Martin makes Cobain look like a winner.
Well, I want to try to make this clear again: I don't know their music, but I do enjoy the schadenfreude.
agreed.
Isn't their 15 minutes of fame about up?
"And the lyrics can make me wish I didn't understand English".
That is truly AWESOME!!!
I think I'll run right out and pirate (oops, I mean "burn")a copy, just so I can hear what all of the fuss is about.
Coldplay is a great example of how dead and completely irrelevent rock n' roll has become. It's bad enough that new rock "songs" are little more than four over-distorted guitar chords played over and over. Add to the mix a sensitive lead singer. Ugh!

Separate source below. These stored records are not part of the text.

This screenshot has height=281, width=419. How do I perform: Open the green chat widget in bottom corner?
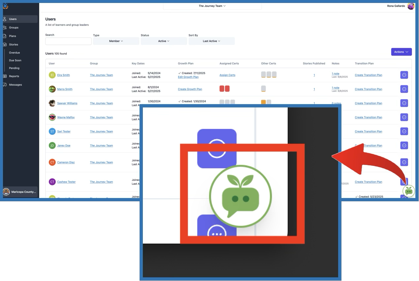pos(409,191)
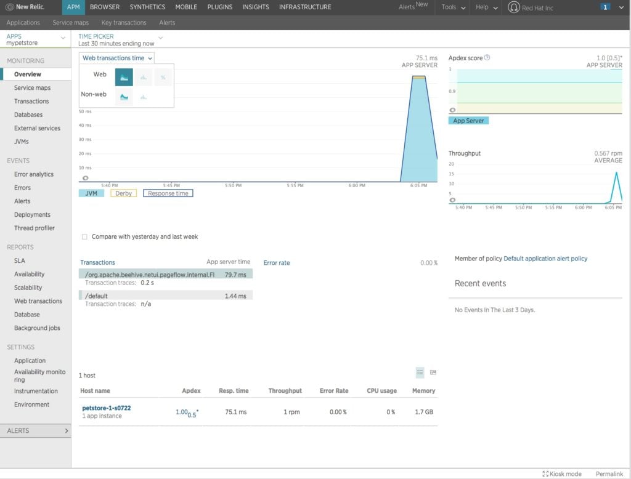This screenshot has width=631, height=479.
Task: Expand the ALERTS sidebar section
Action: click(35, 431)
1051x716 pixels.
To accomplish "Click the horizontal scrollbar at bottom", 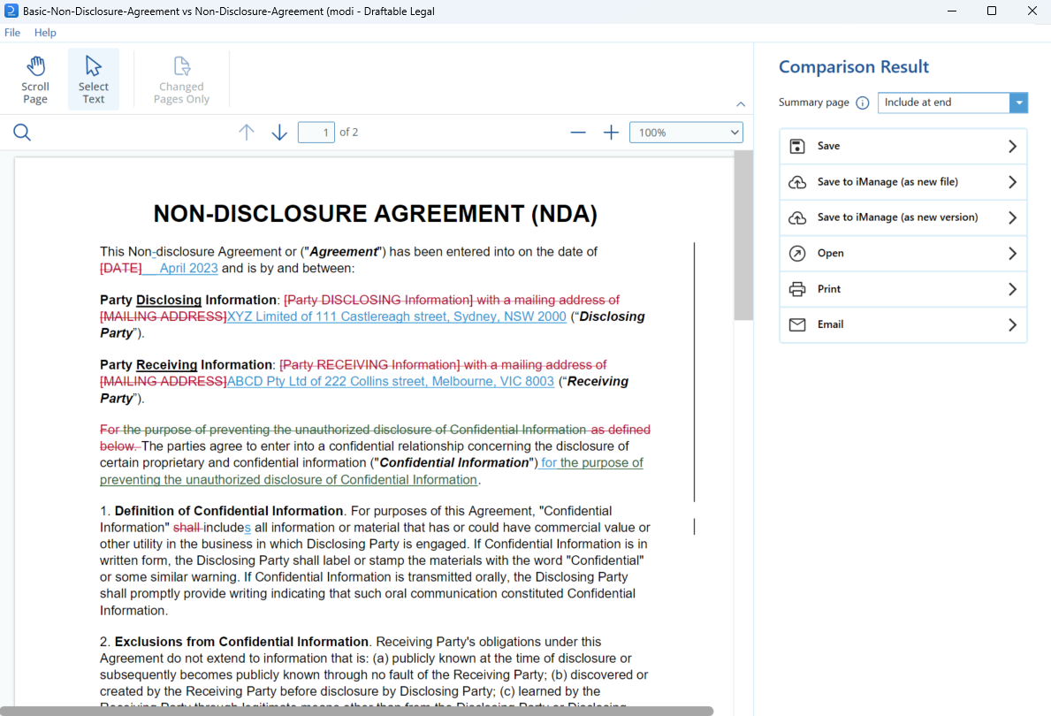I will [356, 711].
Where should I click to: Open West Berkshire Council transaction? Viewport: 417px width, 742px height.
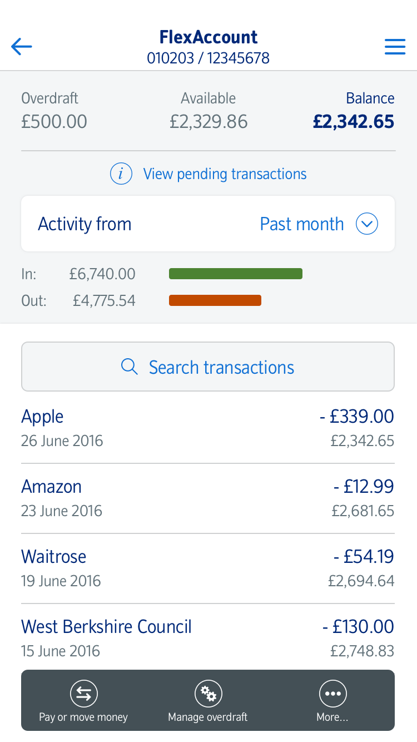tap(208, 637)
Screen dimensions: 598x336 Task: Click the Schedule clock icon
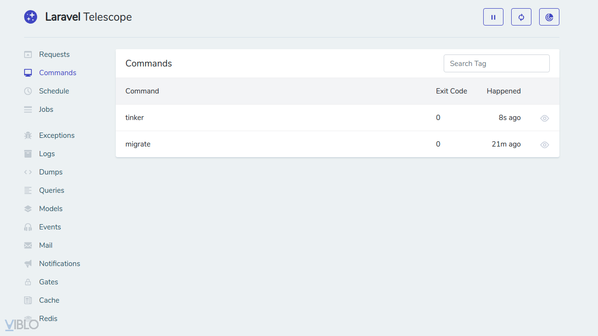click(x=28, y=91)
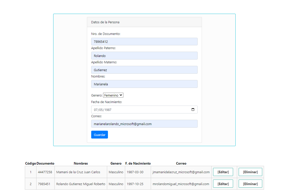The image size is (283, 196).
Task: Delete the Rolando Gutierrez Miguel Roberto record
Action: point(250,184)
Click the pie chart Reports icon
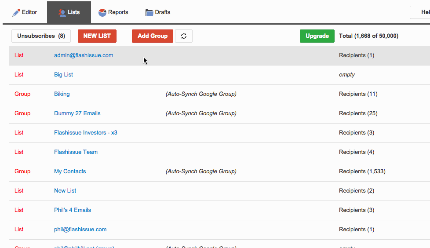The image size is (430, 248). tap(102, 13)
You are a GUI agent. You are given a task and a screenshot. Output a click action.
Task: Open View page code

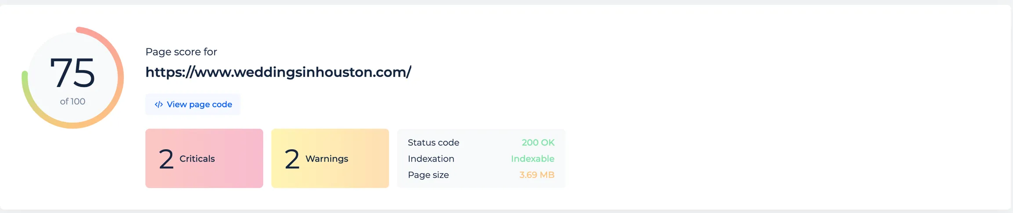coord(193,105)
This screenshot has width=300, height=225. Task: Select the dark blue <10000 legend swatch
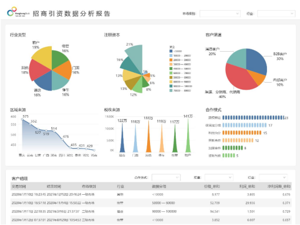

Not sure about their politics, but they are posers of the first degree.
ping for later reference
Kid's name is Apple.
What a nincowpoop. What a maroon.
Victor Hanson wrote recently that emerging (and in some cases lesser) arts and artists have no real learning, that no intellectual skills further the natural gifts these monkies might posess.
Martin is an idiot. The commercial arts are of little value. They may 'joke, or mock, or while away the time,' but they 'have no place except in the shadow of great art.'
Two great reads on artistic value are "Style" by Walter Raleigh (the Oxford don, not Sir Walter) and John Gardner's "On Moral Fiction."
There was a Coldplay song that was in ultra heavy rotation about a year or so ago, sort of a slow-tempo, dreamy thing with lots of repetitive piano riffs and some raspy-voiced guy singing a falsetto "AhhhhhhhhhAhhhhhhh!" I think it was called Clocks?
I remember not hating it, but also not really enjoying it either. Just sort of bloodless and void of any real 'teeth'. They seem like a really safe band of 'corporate rock rebels.' But really, it seems like rock has become really irrelevant these days, considering it's what--60 years old? Teenage rebellion and protracted adolescence is just sort of snoozy these days...
Yet another Morrisey wannabe. I'll be so glad when that influence dies.
Yeah, that's Clocks. I (and the reviewer) liked that one, but I didn't like it enough to buy their cd's. Sounds like I'm not really missing out.
You know if you only listen to music that wont offend your conservative sensibilities, your choices will consist of the Ray Conniff singers and Toby Keith.
You know whats sad, is that I consider much of hip-hop/rap to be more inventive and interesting than what passes for "rock" music these days..
Same old riffs, same old craggly and/or whining voice. I'll take Outkast (hip-hop band) any day over that crap. And I hate most rap!